BEGIN Data provided
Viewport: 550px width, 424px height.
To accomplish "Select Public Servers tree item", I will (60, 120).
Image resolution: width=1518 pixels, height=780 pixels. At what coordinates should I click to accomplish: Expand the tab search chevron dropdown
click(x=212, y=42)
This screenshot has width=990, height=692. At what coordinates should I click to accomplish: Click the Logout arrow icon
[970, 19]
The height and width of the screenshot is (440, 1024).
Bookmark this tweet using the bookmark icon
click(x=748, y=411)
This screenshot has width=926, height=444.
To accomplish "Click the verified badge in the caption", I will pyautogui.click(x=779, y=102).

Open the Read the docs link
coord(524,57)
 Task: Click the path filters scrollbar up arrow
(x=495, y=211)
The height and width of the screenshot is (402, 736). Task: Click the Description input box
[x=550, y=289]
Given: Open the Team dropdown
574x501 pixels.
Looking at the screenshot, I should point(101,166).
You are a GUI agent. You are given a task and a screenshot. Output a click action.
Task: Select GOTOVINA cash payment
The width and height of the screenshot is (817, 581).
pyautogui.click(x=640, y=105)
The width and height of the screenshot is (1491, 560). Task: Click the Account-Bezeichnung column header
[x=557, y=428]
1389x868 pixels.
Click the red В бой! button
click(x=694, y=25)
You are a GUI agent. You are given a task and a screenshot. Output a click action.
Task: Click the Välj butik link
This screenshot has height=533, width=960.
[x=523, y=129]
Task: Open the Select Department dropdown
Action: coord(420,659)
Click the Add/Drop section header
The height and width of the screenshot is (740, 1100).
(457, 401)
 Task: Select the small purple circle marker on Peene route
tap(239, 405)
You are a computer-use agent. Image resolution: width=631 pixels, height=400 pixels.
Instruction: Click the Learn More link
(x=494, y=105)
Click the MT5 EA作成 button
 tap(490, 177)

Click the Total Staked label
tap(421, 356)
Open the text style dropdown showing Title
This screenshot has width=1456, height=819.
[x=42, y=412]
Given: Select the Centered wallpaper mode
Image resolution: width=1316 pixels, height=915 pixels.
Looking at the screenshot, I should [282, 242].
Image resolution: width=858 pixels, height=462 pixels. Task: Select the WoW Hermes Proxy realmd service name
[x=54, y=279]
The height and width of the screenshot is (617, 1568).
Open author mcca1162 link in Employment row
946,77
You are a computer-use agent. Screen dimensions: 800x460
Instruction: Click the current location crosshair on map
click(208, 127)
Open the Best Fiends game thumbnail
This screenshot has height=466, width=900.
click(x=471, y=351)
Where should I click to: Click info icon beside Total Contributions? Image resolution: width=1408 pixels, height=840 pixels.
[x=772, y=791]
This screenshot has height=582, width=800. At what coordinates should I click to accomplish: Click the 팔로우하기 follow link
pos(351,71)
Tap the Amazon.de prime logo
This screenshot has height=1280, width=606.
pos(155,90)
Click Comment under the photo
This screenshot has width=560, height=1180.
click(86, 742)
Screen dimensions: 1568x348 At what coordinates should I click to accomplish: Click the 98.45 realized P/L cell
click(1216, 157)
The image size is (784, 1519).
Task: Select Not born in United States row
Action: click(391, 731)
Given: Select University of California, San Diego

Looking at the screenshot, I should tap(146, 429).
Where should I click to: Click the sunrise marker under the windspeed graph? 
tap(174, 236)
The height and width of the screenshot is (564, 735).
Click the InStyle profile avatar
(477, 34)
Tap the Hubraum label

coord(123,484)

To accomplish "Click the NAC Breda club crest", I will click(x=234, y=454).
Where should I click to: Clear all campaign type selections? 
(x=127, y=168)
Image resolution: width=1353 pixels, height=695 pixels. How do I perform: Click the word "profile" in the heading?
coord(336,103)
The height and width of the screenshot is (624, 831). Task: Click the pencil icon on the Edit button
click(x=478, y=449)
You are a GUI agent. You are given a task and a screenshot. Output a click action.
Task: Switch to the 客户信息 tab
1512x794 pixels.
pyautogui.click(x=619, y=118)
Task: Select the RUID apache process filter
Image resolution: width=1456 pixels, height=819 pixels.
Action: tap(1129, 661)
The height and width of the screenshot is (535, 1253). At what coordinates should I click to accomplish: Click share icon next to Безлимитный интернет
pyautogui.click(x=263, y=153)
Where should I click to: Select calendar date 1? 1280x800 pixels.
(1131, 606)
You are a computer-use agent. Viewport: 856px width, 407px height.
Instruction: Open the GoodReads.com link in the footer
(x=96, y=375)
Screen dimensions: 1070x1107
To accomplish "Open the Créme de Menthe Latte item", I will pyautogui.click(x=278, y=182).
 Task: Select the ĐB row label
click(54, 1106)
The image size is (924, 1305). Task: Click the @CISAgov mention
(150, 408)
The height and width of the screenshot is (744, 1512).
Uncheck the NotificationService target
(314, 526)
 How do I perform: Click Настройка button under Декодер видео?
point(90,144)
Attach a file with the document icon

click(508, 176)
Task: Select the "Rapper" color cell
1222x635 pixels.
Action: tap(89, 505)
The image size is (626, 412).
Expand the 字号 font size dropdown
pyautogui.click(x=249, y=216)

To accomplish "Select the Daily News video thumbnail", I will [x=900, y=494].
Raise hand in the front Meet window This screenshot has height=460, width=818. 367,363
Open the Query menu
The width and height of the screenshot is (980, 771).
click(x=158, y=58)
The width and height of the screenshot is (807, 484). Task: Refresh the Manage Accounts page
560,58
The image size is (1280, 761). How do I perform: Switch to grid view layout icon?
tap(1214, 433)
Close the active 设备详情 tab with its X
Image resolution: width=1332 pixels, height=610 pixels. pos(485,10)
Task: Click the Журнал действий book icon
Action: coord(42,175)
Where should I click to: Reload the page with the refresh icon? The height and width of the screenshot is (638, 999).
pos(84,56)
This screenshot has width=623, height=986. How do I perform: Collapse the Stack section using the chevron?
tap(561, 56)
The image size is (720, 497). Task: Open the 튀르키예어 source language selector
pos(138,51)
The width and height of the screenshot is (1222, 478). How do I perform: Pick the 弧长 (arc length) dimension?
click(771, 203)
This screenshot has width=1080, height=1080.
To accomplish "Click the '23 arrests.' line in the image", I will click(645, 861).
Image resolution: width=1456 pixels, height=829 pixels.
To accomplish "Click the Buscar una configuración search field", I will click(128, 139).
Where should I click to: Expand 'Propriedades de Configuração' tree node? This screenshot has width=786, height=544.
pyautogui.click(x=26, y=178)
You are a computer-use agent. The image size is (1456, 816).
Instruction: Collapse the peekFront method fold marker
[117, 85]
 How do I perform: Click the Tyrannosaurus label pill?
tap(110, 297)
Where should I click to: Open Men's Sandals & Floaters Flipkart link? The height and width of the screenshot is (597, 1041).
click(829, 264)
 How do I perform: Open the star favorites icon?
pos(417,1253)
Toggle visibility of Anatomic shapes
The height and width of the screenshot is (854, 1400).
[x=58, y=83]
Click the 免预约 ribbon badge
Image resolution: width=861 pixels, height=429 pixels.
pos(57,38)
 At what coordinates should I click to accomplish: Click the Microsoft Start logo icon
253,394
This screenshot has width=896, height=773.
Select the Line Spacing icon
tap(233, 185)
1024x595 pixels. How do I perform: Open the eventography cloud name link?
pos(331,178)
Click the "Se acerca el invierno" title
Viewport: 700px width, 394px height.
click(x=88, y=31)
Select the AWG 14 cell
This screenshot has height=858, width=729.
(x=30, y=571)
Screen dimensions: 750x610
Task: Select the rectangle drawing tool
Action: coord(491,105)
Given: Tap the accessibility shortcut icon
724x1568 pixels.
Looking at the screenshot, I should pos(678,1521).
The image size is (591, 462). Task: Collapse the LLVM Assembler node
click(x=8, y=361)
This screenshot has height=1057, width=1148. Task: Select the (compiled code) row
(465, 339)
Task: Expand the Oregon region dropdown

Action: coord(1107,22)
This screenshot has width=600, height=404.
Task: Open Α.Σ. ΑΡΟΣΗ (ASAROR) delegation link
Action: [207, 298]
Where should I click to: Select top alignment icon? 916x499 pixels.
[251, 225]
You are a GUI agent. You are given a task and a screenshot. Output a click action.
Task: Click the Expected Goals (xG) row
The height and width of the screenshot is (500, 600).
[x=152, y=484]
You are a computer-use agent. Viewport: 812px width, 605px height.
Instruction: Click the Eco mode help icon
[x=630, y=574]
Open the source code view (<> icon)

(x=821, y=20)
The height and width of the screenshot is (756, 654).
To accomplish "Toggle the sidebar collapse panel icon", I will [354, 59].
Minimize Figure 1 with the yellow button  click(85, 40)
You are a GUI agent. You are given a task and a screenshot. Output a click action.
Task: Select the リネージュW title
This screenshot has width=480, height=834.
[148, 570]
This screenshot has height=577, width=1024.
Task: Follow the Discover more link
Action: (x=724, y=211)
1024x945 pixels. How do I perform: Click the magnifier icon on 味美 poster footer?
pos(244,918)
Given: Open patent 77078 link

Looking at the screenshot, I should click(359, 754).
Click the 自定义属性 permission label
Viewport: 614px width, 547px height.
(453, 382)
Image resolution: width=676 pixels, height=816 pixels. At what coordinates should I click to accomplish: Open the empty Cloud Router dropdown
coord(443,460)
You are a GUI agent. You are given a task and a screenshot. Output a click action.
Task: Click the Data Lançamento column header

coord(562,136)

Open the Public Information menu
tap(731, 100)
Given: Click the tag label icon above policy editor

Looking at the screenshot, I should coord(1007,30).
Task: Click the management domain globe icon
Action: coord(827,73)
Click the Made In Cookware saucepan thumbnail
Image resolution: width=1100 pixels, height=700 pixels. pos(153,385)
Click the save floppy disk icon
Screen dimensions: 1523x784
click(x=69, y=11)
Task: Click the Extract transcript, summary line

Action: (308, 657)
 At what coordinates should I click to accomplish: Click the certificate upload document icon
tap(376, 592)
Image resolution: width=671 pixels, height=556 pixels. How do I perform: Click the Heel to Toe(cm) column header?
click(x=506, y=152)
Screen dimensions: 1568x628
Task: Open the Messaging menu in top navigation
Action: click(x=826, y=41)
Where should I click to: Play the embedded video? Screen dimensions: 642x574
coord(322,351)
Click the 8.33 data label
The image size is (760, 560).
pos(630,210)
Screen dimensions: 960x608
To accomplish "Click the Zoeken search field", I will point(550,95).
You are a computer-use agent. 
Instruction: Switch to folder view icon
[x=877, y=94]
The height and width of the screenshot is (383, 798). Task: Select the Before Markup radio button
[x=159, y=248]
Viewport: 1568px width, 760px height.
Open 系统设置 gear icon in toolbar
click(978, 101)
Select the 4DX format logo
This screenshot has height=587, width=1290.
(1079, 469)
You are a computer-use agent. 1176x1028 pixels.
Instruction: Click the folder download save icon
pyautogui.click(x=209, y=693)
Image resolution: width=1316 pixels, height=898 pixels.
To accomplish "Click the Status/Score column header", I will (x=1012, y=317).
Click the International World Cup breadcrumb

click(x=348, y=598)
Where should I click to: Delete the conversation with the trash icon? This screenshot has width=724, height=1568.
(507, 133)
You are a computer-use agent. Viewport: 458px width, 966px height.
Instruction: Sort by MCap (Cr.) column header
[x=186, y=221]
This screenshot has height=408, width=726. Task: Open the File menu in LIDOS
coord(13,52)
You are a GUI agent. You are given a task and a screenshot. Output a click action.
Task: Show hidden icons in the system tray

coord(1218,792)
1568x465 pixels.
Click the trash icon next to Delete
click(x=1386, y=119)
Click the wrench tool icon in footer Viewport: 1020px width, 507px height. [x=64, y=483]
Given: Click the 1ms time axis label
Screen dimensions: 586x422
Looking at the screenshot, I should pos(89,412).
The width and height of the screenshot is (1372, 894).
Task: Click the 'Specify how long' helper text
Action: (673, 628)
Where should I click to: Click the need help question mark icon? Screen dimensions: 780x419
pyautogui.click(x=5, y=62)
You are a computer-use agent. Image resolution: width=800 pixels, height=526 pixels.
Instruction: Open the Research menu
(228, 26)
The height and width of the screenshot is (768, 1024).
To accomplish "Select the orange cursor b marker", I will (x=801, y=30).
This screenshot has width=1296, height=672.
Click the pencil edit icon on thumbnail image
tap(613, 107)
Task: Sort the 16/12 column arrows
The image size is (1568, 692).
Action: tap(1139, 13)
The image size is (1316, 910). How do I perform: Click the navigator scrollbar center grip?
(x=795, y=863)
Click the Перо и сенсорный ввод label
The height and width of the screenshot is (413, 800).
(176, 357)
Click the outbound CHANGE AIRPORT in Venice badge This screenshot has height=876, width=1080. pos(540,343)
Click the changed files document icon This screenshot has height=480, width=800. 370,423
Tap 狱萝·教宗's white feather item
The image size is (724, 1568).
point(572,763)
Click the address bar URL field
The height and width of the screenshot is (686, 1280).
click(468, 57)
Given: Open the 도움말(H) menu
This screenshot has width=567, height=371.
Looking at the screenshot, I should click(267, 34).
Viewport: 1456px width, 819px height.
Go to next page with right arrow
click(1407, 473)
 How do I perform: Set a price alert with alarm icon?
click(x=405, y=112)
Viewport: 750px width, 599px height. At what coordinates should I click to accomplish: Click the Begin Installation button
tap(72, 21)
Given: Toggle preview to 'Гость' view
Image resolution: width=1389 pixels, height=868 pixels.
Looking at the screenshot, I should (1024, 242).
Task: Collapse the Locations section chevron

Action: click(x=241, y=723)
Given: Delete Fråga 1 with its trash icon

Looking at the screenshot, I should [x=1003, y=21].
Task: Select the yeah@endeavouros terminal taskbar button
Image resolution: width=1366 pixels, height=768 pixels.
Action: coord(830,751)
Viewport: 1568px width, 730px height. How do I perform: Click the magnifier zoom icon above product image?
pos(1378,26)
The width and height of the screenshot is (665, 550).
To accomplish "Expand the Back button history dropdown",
END Data provided
Each line holding "field" should be copied from the material above.

- Solution for this problem -
To accomplish "Click the Buscar una configuración search field", I will click(128, 139).
To accomplish "Click the Zoeken search field", I will point(550,95).
Click the address bar URL field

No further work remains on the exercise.